Soal Tugas: Menurut bacaan ini, apa yang dilakukan terhadap perasaan itu "atas nama rasa malu pada dirinya sendiri"?

Bacaan:
________________

Kali ini, biarkan aku bicara langsung pada jiwamu: tanpa sekat, tanpa tedeng, tanpa border. Untuk menanyakan apa-apa yang khawatir telah kusalahartikan. Tentang siapa merindukan siapa. Tentang siapa mengharapkan apa. Adakah kata ‘saling’ terkandung? Atau adakah hukum aksi-reaksi berlaku di sana?
Kau pernah mendengar cerita tentang orang-orang yang dibuali perasaannya sendiri? Ada buncahan suka di sana, yang nanti—secara teratur atau tiba-tiba—akan disadari, bahwa itu semua telah menenggelamkan jiwa mereka dalam kesemuan. Mengharapkan apa-apa yang sebenarnya tak pernah ada. Atau ada, tapi tak sebesar itu. Lalu, atas nama rasa malu pada dirinya sendiri, perasaan yang tidak pernah tahu apa-apa itu dibunuh. Mati lalu dikubur. Tapi tahukah kamu, bahkan semua reaksi sederhana itu tak semudah saat dituliskan?

________________

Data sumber
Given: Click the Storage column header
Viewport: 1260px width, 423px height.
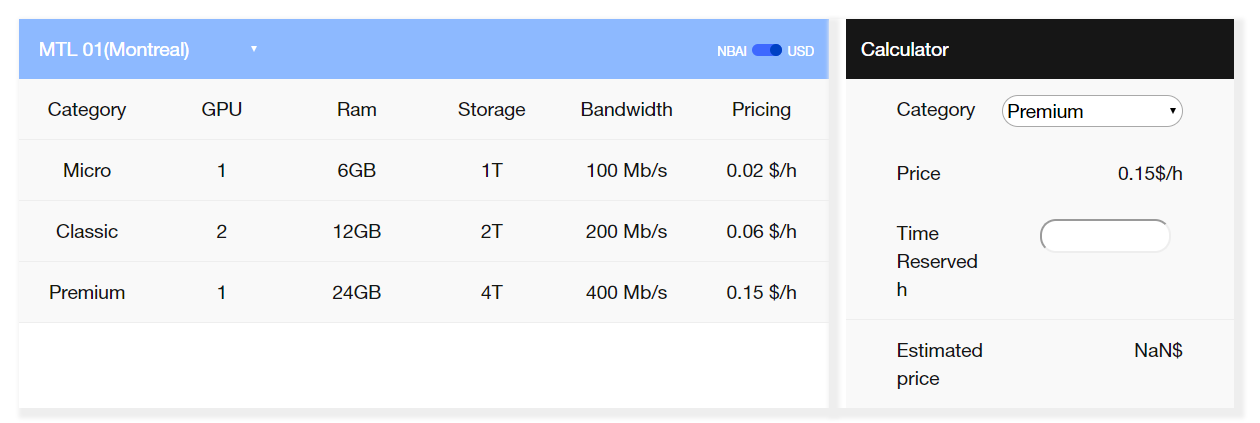Looking at the screenshot, I should click(491, 109).
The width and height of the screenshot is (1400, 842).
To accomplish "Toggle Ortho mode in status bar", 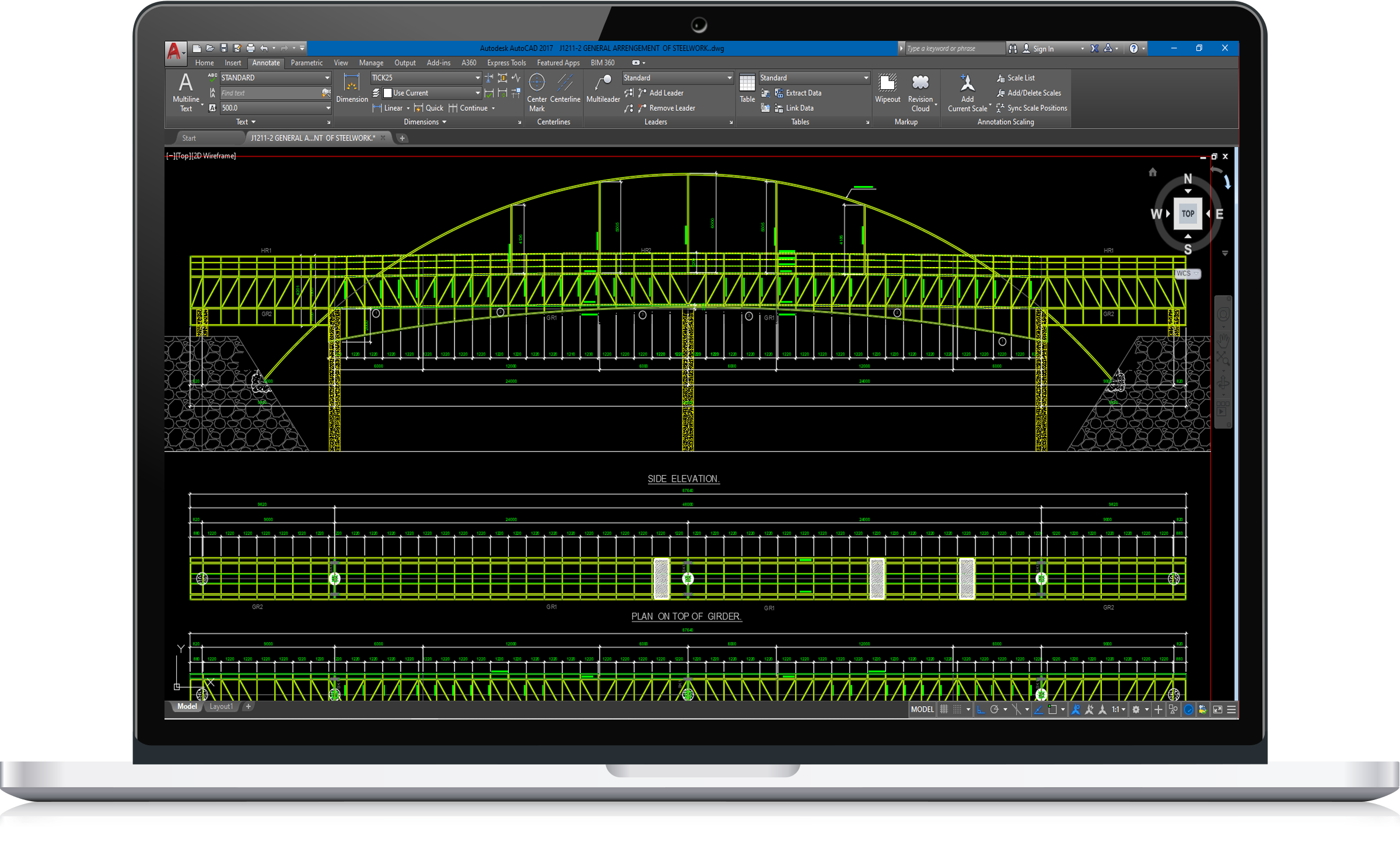I will pyautogui.click(x=981, y=710).
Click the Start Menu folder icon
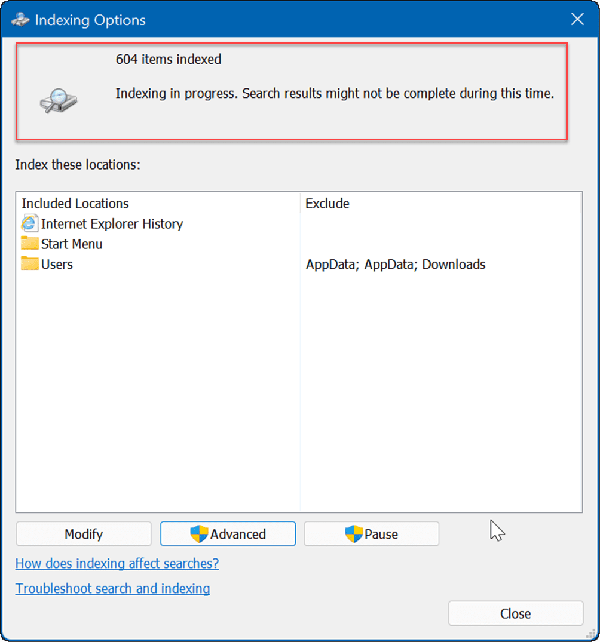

________________

Jawaban: Perasaan itu dibunuh, lalu mati dan dikubur.